The second Integration Consortium conference call on EDA was held yesterday – kicked off with a short presentation by Lustratus.
These conference calls are primarily discussions by practioners and how the discussion pans out can be very different to what might be expected at the beginning. Yesterday was no exception, the starting point was how to build a business case for EDA but moved to a more specific issue: How do you (and even should you) introduce the concept of EDA to an organisation already committed to and busy with a SOA strategy.

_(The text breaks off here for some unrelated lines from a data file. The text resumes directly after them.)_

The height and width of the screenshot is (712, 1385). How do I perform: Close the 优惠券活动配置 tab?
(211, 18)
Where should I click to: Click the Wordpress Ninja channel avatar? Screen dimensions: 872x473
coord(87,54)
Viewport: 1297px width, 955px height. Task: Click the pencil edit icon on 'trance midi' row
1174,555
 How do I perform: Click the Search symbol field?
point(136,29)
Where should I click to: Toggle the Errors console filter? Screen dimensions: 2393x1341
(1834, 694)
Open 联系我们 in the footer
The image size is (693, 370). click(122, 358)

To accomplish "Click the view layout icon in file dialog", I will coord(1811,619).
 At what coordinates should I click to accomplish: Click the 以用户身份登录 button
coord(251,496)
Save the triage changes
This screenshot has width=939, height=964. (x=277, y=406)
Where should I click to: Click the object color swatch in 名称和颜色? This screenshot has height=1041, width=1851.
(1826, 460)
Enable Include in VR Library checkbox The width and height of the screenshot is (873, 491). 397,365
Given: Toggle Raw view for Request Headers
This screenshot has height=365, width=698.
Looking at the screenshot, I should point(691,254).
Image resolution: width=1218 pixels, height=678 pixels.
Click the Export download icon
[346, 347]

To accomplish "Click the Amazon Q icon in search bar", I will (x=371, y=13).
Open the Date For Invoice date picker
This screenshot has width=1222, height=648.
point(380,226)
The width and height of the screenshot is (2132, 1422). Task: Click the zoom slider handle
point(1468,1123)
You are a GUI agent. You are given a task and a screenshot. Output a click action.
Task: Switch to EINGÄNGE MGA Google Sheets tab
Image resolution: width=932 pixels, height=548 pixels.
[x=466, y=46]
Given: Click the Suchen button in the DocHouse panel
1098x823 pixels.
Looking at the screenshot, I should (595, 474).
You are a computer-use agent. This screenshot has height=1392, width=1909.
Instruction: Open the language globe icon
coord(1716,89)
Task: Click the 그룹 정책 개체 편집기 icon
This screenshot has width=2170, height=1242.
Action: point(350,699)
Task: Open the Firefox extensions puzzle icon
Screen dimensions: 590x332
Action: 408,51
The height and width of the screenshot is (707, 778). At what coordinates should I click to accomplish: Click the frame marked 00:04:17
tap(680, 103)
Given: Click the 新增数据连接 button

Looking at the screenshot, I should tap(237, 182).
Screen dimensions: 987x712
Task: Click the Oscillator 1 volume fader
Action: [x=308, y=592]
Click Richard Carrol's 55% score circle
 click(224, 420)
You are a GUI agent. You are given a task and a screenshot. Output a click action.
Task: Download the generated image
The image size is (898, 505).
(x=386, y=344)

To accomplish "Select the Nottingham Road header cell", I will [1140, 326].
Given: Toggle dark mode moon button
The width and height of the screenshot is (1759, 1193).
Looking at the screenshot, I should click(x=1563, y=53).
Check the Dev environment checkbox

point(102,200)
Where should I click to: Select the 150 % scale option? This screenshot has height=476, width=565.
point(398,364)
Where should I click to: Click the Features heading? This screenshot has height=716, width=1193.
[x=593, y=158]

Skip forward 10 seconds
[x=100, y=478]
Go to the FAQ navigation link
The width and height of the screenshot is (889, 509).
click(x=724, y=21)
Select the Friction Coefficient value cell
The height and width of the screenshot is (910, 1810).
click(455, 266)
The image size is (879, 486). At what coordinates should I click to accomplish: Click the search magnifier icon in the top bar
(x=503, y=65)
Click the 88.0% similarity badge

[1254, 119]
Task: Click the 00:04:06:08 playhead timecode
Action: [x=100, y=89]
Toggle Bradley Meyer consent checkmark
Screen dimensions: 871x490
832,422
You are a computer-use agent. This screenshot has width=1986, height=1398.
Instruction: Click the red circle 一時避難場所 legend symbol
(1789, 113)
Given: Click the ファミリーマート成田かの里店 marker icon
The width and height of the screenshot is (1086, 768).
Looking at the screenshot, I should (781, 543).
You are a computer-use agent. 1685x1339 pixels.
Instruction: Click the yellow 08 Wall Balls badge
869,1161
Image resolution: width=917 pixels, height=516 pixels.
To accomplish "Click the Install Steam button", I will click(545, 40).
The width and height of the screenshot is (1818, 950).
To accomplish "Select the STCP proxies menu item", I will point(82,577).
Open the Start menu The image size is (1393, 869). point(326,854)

There is no simple answer to this: Much of what a good SOA programme brings to an organisation in terms of enterprise architecture and governance is immediately transferable to EDA. And I have previously written about how EDA can be used in conjunction with SOA. The more general issue is how do you translate a technical architecture into business benefit. Much has been written about this in the context of SOA over the last couple of years and it is easy to formulate generic approaches that sound plausible (my favourite in SOA arena is the recipe proposed by some that starts “get a senior management sponsor” – sounds easy, right?).
However at the end of the day, business cases are business specific and quite often EDA or SOA will slot into an unexpected project (as is highlighted by Mike Kavis here – ) because the capabilities EDA or SOA delivers match the project goals, not because having SOA or EDA is a requirement. If you want to get a EDA or SOA kicked off, it is often a matter of understanding the value delivered and matching these values to projects that have to happen anyway.